SuperTimbs Wed 21-Feb-18 23:11:15

He sounds vile. Really sorry you're having to deal with this. As PPs have said, do contact Women's Aid. As DCs get older, they'll see through the Disney facade!

Graphista Wed 21-Feb-18 23:16:27

You need a BETTER lawyer. Contact women's aid and

www.ncdv.org.uk

They are both likely to be able to help you get him out which is what you and the DC need.

You can also claim benefits as a single mum if you are separated but still living together which they can also advise on.

Mxyzptlk Wed 21-Feb-18 23:22:49

The DC are not enjoying it, though, going by your description.

WonkyCastle Wed 21-Feb-18 23:32:57

The dc enjoy the fun bits.

The rule relaxing, staying up pt bedtime, extra pudding and games bits.

They don’t enjoy being reminded of the rules (by me), getting up the next morning (usually me), being pulled back in line (by me) when they are overtired, overexcited, hyped, etc.

Dd2 is totally caught in the middle - old enough to see some of what is going on but doesn’t understand it.
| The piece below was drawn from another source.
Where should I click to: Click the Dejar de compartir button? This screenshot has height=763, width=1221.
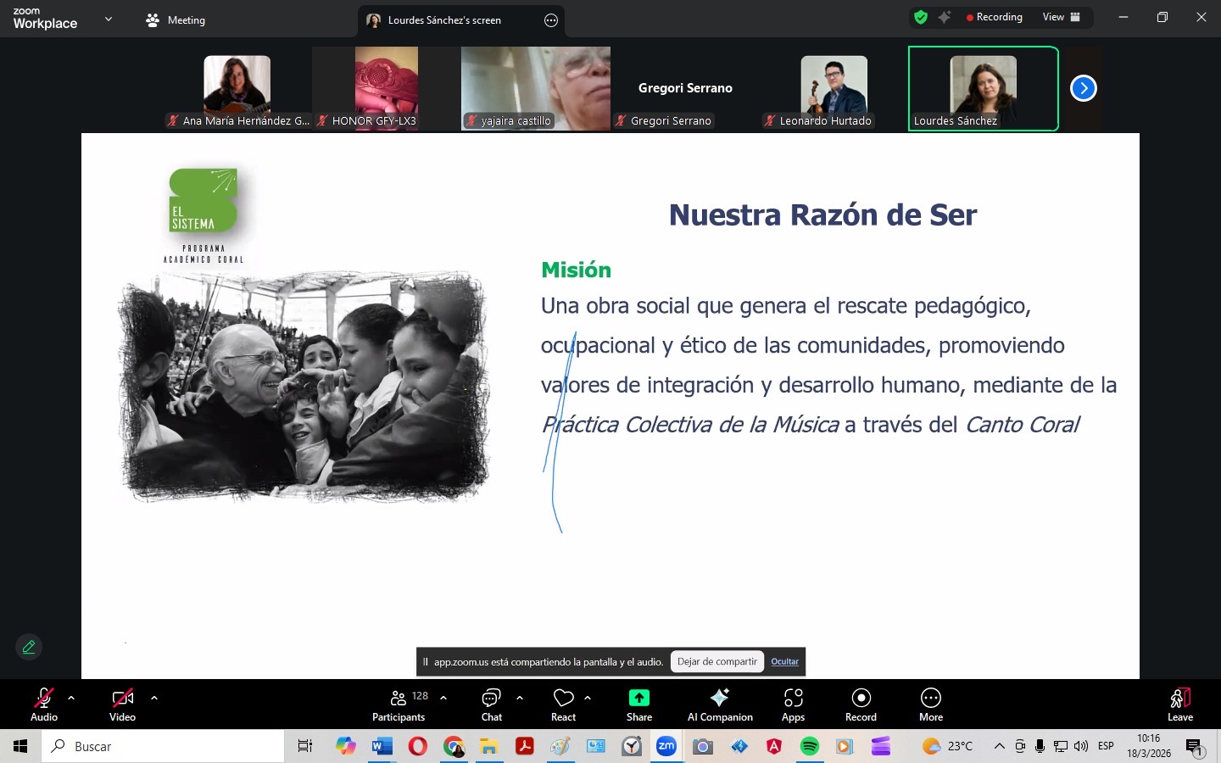click(716, 661)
Brave enough to try to call her dad out, and want an explanation, but not canny enough to spot his manipulations and cant even begin to deal with them.

Lawyer is good, but everything is dragging.

WonkyCastle Thu 22-Feb-18 07:21:11

This morning, for the first time in months, he has gone out to work before I got the children up.

Having kept them up late last night (ds - age 5 - in bed after 8.30pm, which is too late for him, dd2 still up at 9.30pm) he wouldn’t go without saying goodbye to them and waking them up.

It’s all about what he wants, not what is good for the dc.

category12 Thu 22-Feb-18 07:43:11

I think you have to start moving forward with the divorce and explain that you are to the dc.

WonkyCastle Thu 22-Feb-18 08:44:01

I am moving on with the divorce, but telling the dc is trickier.

They are all autistic. The one thing they need is routine, certainty, and a plan.

I can explain what divorce means, but I wouldn’t be able to get them to understand why what should be happening (separate houses, mum and dad not living together anymore) isn’t happening, and more importantly I can tell them when it will happen.

Dd1 (severe ASD) wouldn’t cope at all, and the resulting emotional upheaval would almost certainly lead to explosive outbursts and people getting hurt.

Mxyzptlk Thu 22-Feb-18 11:43:27

You're definitely right about not telling them until you can be clear about what is to happen.
Try to get that sorted out as soon as you can and don't let your pathetic selfish stbx rule your lives for any longer than you can help.

As you say, the DC enjoy some bits, but you know it's not the best for them overall.

Mxyzptlk Thu 22-Feb-18 11:47:20

There is a very good chance you can get him out of the house and get it as part of the divorce.

Check this out with your lawyer.

angry on your behalf, with the despicable attitude of that man.

Rosiie Thu 22-Feb-18 12:06:45

Hi Wonkycastle

I'm in the same situation as you, currently living with STBEXH and I also have three DC.
I'm a SAHM and have been for 5 years. I'm trying to get things sorted first before I tell him about the divorce, I'm starting from scratch so need to get a license, car, job and money before I tell him I'm leaving.

Because I know if I tell him I'm leaving now he will just make things hard for me and I won't be able to sort out anything.

Maybe you should just start focusing on yourself and sort out the things you need instead of waiting for him to move out?

So sorry you're going through thisthanks, I know it's hard.